On Wed, 02.04.14 09:12, quickbooks office (quickbooks.off...@gmail.com) wrote:

> [CHANGE PROPOSAL] The securetty file is empty by default
> 
> All the info has been sitting here @
> https://fedoraproject.org/wiki/Changes/securetty_file_is_empty_by_default
> since March 20th.
> 
> Did I mess something up? Or is there just a backlog?

This sounds entirely backwards, and I'd instead vote for removing
securetty from the PAM stacks we ship altogether. The concept is
outdated. It was useful in a time where the primary way to access a
server was via physically attached TTY devices.
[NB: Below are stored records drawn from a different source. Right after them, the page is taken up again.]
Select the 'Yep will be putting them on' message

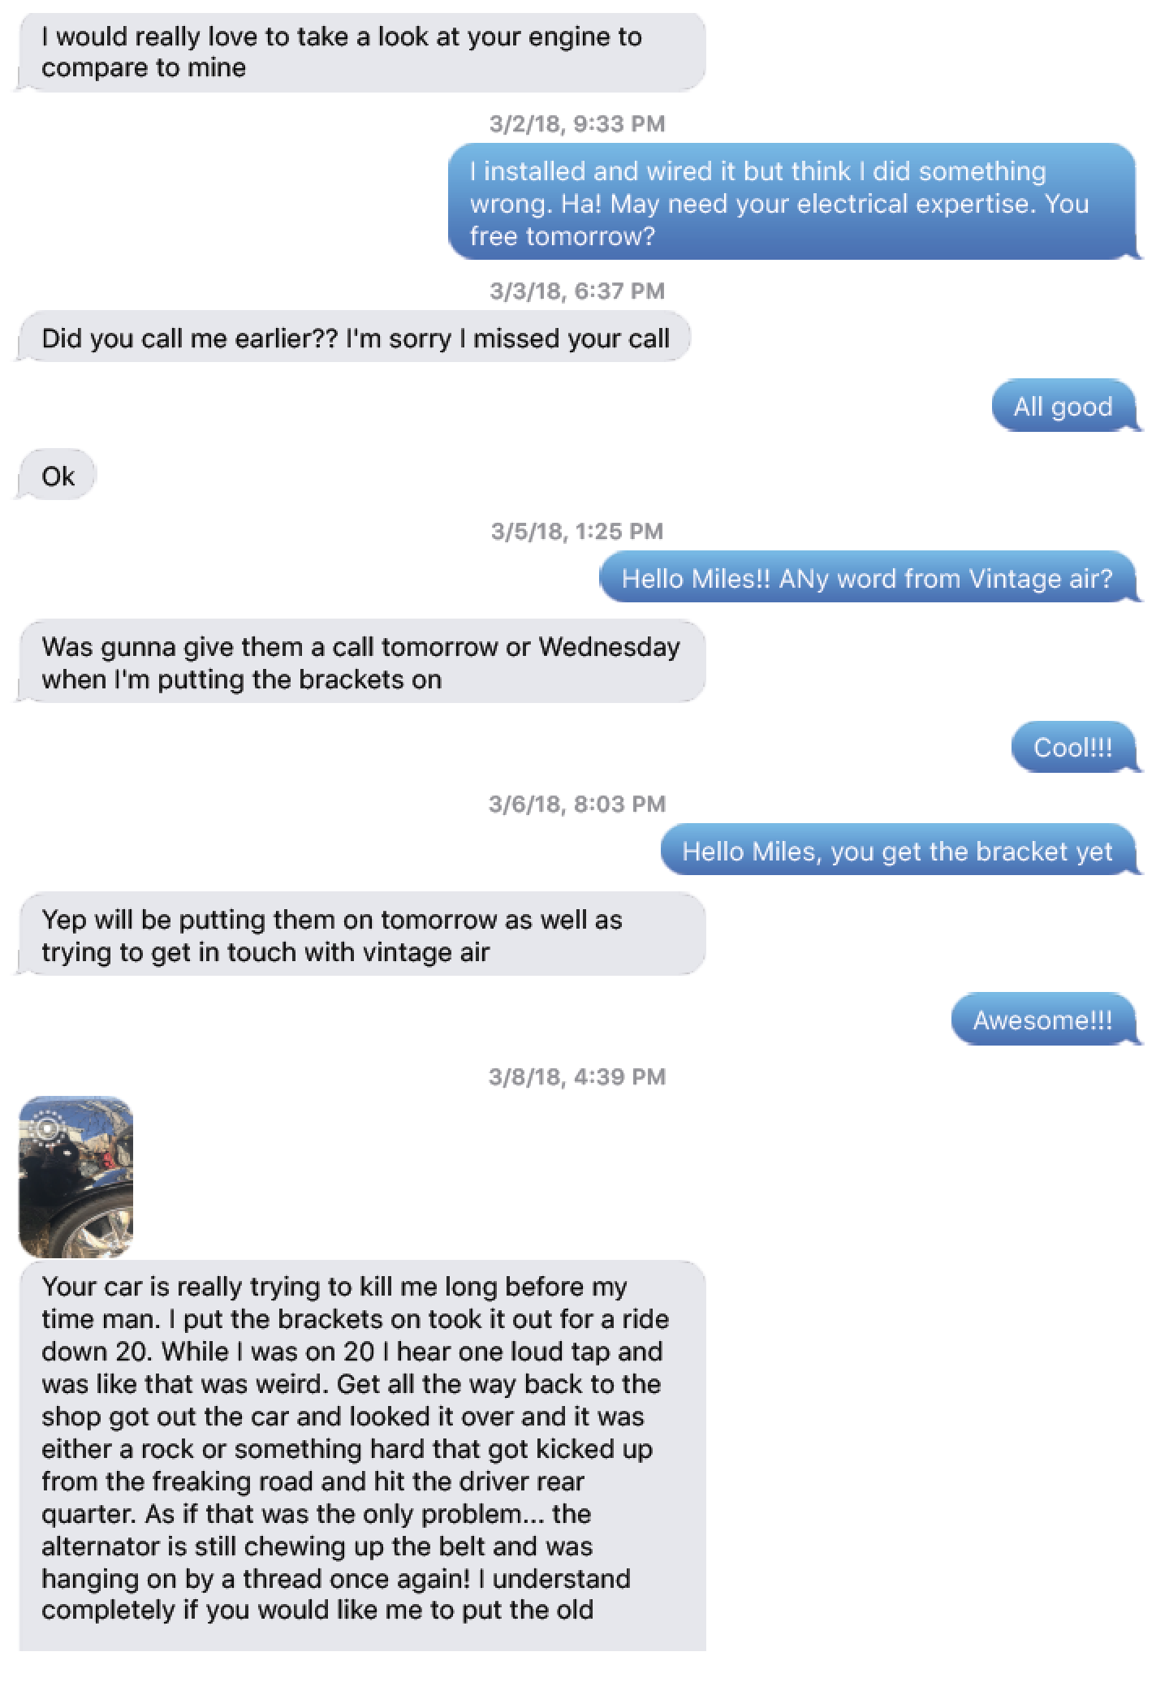pyautogui.click(x=360, y=935)
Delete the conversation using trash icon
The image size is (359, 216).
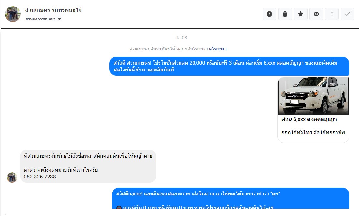(x=285, y=14)
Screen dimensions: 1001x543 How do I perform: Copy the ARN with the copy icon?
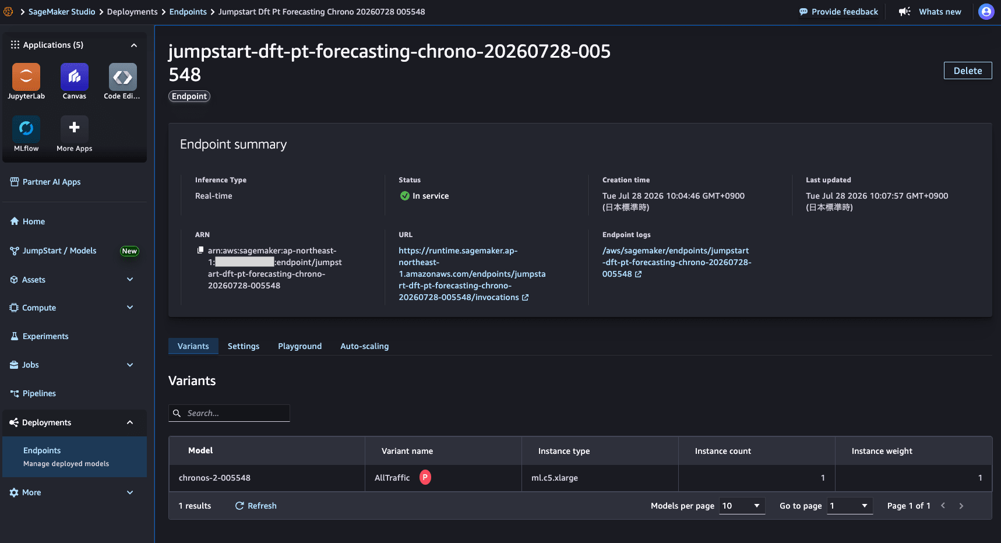click(x=200, y=250)
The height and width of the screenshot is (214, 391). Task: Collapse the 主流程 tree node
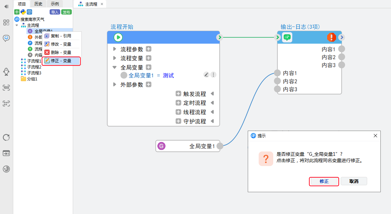(17, 25)

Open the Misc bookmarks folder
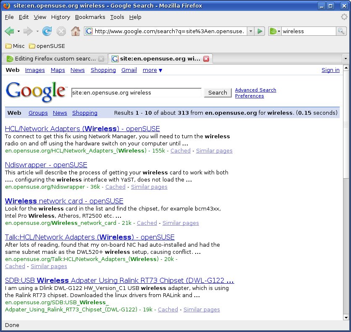click(16, 46)
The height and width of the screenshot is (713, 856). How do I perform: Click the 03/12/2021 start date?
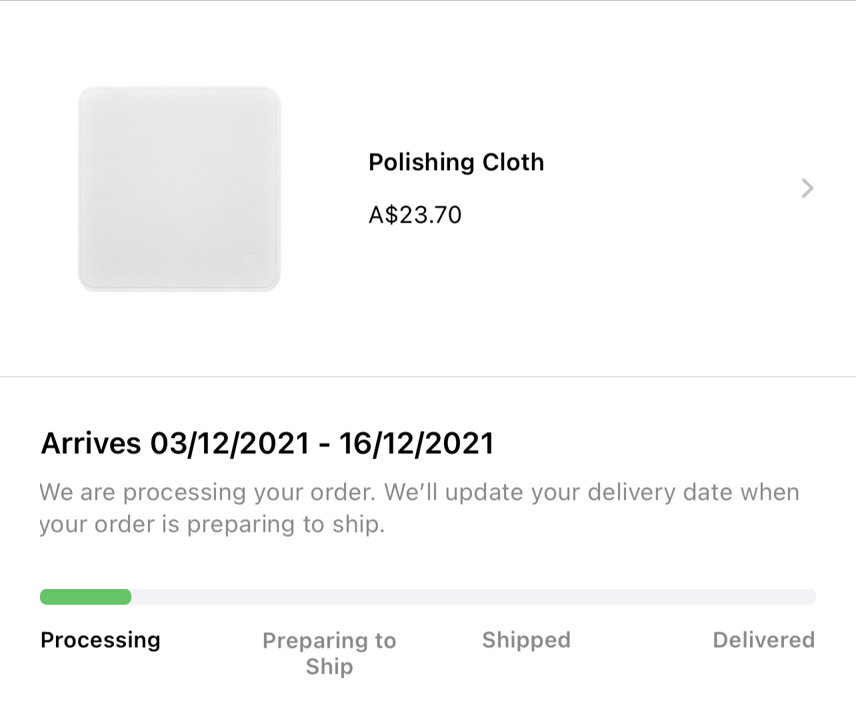230,443
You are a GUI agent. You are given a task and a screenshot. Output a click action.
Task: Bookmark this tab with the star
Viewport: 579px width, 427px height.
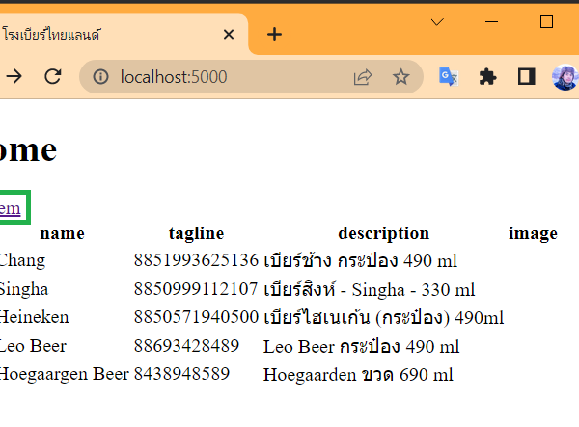[400, 77]
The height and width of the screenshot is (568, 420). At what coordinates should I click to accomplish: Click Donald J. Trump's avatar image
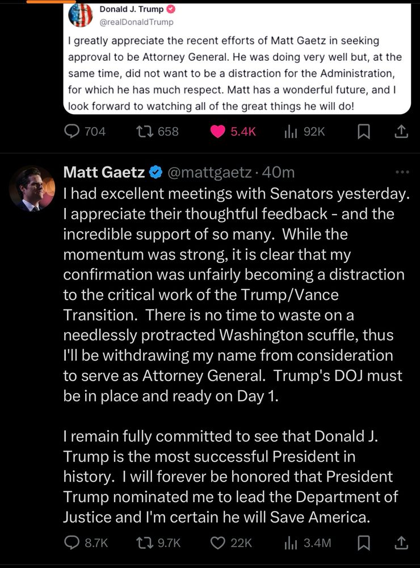pos(81,15)
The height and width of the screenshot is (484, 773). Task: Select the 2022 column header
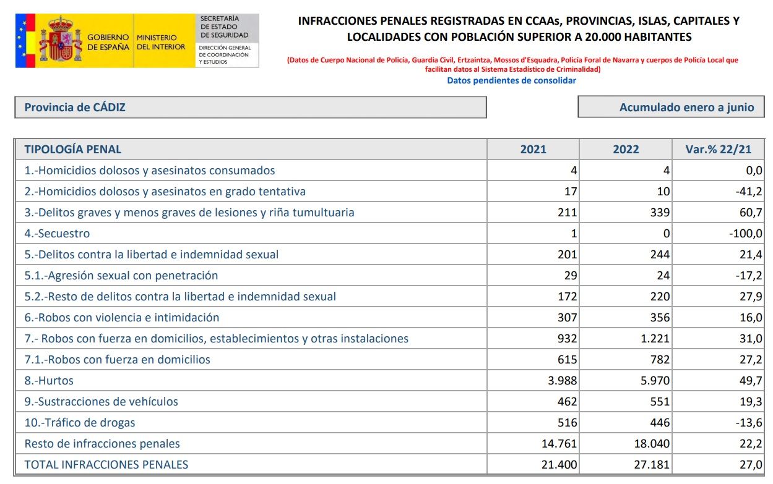pos(626,149)
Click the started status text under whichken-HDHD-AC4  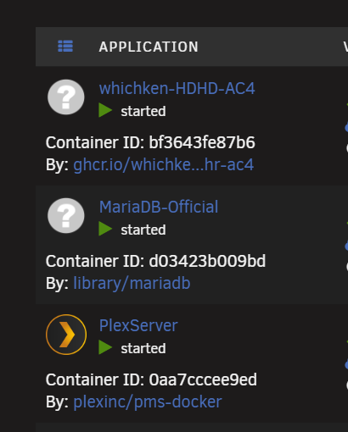(143, 111)

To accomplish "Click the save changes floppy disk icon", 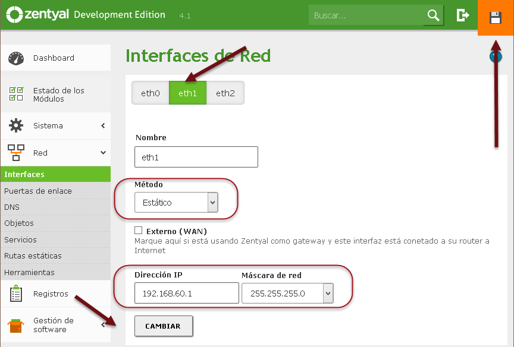I will coord(496,18).
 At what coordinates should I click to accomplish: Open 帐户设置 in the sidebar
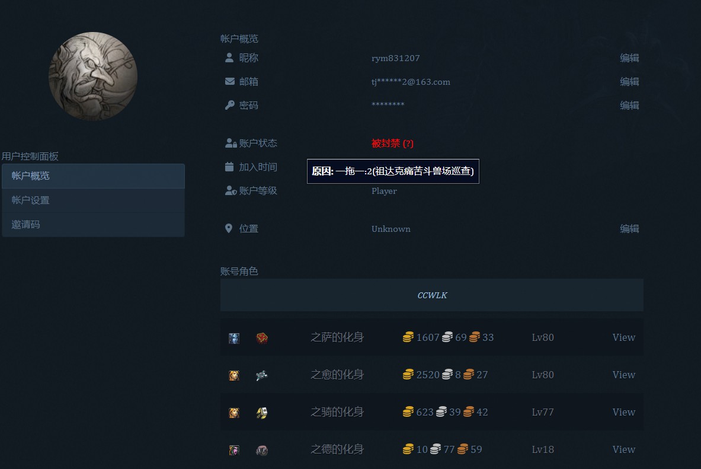[x=93, y=200]
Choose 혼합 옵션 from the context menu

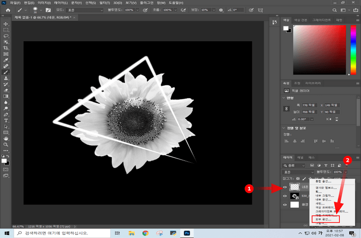(x=324, y=181)
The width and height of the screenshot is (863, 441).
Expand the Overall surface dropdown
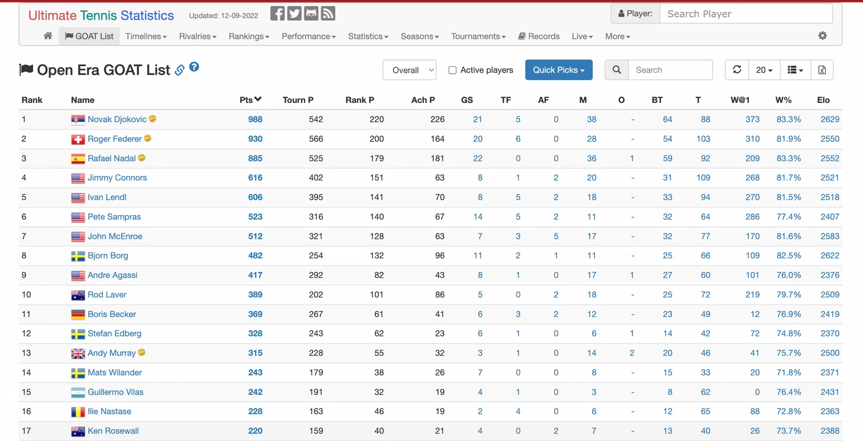click(410, 70)

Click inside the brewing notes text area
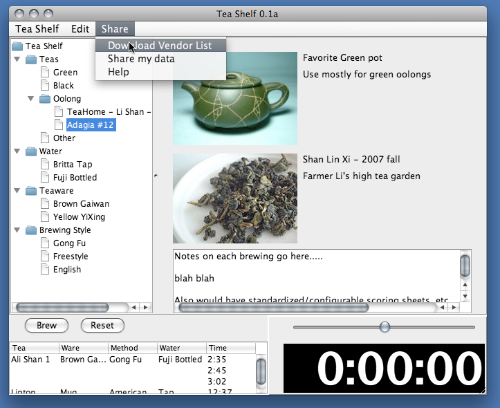(x=315, y=275)
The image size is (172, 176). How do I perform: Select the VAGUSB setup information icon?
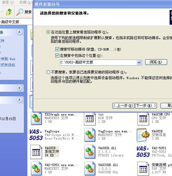click(143, 135)
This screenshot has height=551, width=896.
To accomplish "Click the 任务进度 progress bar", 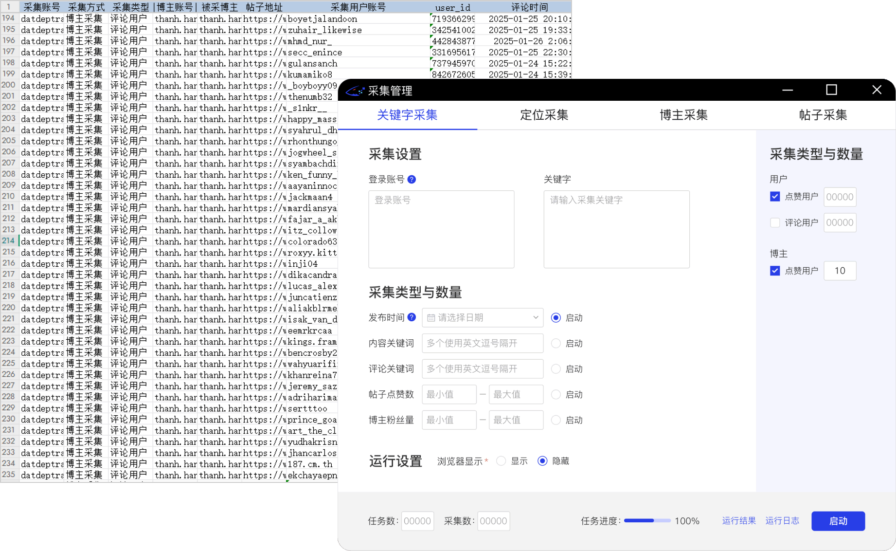I will tap(647, 521).
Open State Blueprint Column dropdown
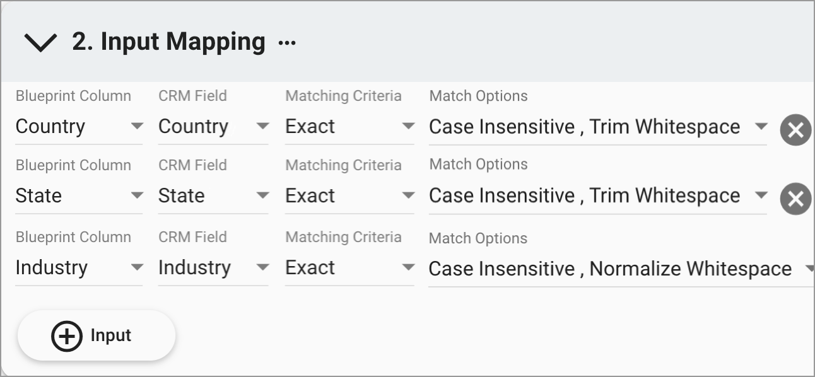Image resolution: width=815 pixels, height=377 pixels. tap(79, 196)
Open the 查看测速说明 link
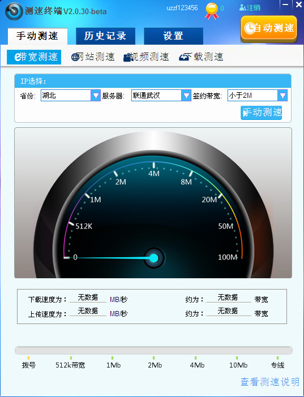 coord(270,382)
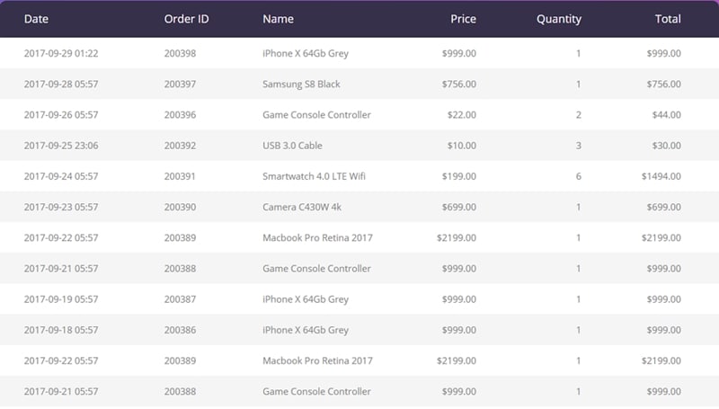719x409 pixels.
Task: Click the USB 3.0 Cable row name
Action: (x=292, y=146)
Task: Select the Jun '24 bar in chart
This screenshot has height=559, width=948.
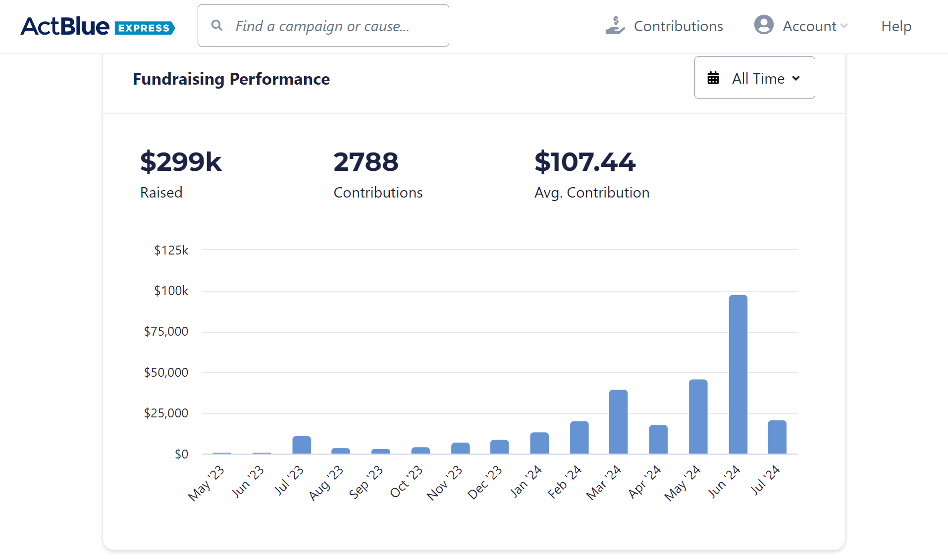Action: (x=737, y=374)
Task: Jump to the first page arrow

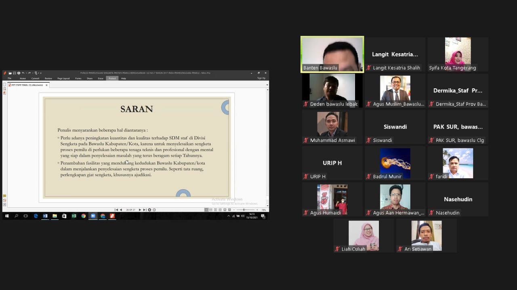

But that time is mostly
over...

Nowadays the device names exposed by the kernel tend to be dynamically
assigned, they should not be assumed stable (with one exeption, classic
UART 16650 serial ports). Stable paths for these devices we add in via
symlinks these days, using /dev/*/by-path/, /dev/*/by-id/, -- as you
might know from disk devices. Now, the securetty logic is unable to
verify things using these symlinks, hence the entire concept is
flawed. It will use an unsteable device name instead, making it mostly
useless in hotplug scenarios.

securetty is particularly annoying when we use containers. Tools like
"machinectl login" will dynamically spawn a getty for you on a pts
device in the container, but since pts is not listed in securetty you
cannot log in as root by default. And you cannot event add a wildcard
match of pts/* to it, to make this work nicely.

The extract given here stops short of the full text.